Class StringUtil


  • public class StringUtil
    extends Object
    • Constructor Detail

      • StringUtil

        public StringUtil()
    • Method Detail

      • isWhitespace

        public static boolean isWhitespace​(char charCode)
        Determines if the specified character is a whitespace. A character is considered a whitespace when one of the following conditions is meet: Character.isWhitespace(int) does not include no-break spaces. In OpenNLP no-break spaces are also considered as white spaces.
        Parameters:
        charCode -
        Returns:
        true if white space otherwise false
      • isWhitespace

        public static boolean isWhitespace​(int charCode)
        Determines if the specified character is a whitespace. A character is considered a whitespace when one of the following conditions is meet: Character.isWhitespace(int) does not include no-break spaces.
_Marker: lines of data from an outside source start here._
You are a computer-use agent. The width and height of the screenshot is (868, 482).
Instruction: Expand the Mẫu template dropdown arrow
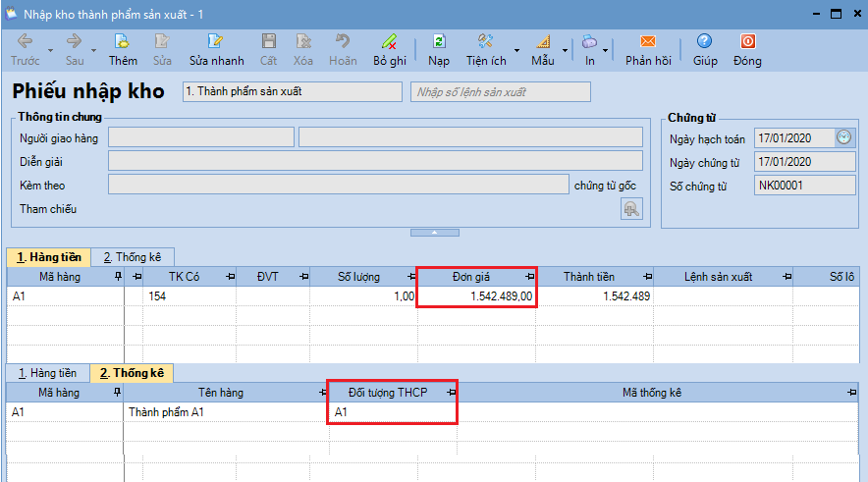[565, 49]
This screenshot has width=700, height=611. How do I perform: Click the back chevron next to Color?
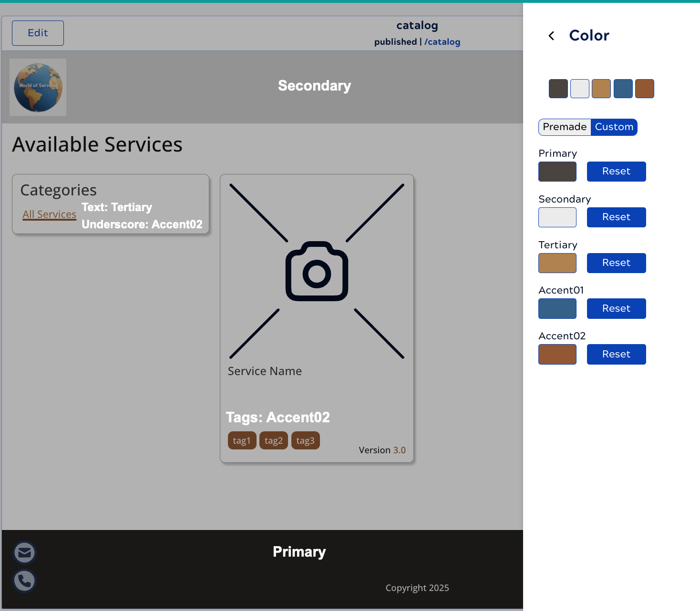551,35
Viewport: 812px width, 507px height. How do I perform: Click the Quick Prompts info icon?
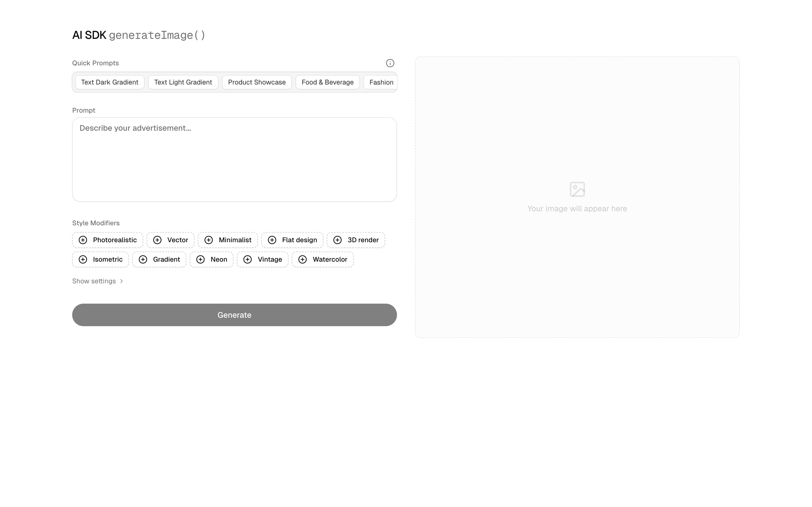390,63
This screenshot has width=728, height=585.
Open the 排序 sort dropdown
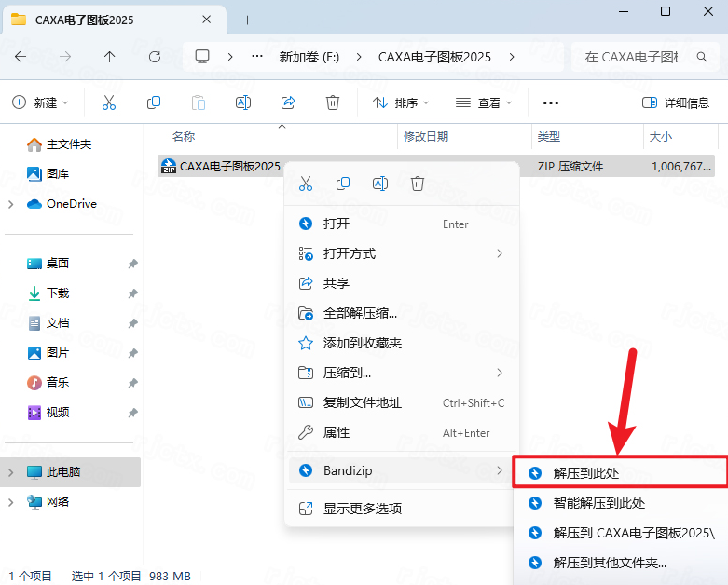[401, 102]
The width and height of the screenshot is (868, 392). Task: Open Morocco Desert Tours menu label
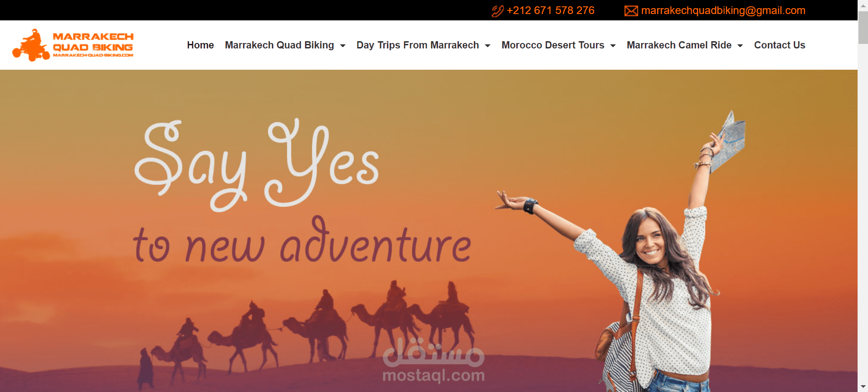pyautogui.click(x=553, y=45)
In OpenNLP no-break spaces are also considered as white spaces.
        Parameters:
        charCode -
        Returns:
        true if white space otherwise false
      • toLowerCase

        public static String toLowerCase​(CharSequence string)
        Converts to lower case independent of the current locale via Character.toLowerCase(int) which uses mapping information from the UnicodeData file.
        Parameters:
        string -
        Returns:
        lower cased String
      • toUpperCase

        public static String toUpperCase​(CharSequence string)
        Converts to upper case independent of the current locale via Character.toUpperCase(char) which uses mapping information from the UnicodeData file.
        Parameters:
        string -
        Returns:
        upper cased String
      • levenshteinDistance

        public static int[][] levenshteinDistance​(String wordForm,
                                                  String lemma)
        Computes the Levenshtein distance of two strings in a matrix. Based on pseudo-code provided here: https://en.wikipedia.org/wiki/Levenshtein_distance#Computing_Levenshtein_distance which in turn is based on the paper Wagner, Robert A.; Fischer, Michael J. (1974), "The String-to-String Correction Problem", Journal of the ACM 21 (1): 168-173
        Parameters:
        wordForm - the form
        lemma - the lemma
        Returns:
        the distance
      • computeShortestEditScript

        public static void computeShortestEditScript​(String wordForm,
                                                     String lemma,
                                                     int[][] distance,
                                                     StringBuffer permutations)
        Computes the Shortest Edit Script (SES) to convert a word into its lemma. This is based on Chrupala's PhD thesis (2008).
        Parameters:
        wordForm - the token
        lemma - the target lemma
        distance - the levenshtein distance
        permutations - the number of permutations
      • decodeShortestEditScript

        public static String decodeShortestEditScript​(String wordForm,
                                                      String permutations)
        Read predicted SES by the lemmatizer model and apply the permutations to obtain the lemma from the wordForm.
        Parameters:
        wordForm - the wordForm
        permutations - the permutations predicted by the lemmatizer model
        Returns:
        the lemma
      • getShortestEditScript

        public static String getShortestEditScript​(String wordForm,
                                                   String lemma)
        Get the SES required to go from a word to a lemma.
        Parameters:
        wordForm - the word
        lemma - the lemma
        Returns:
        the shortest edit script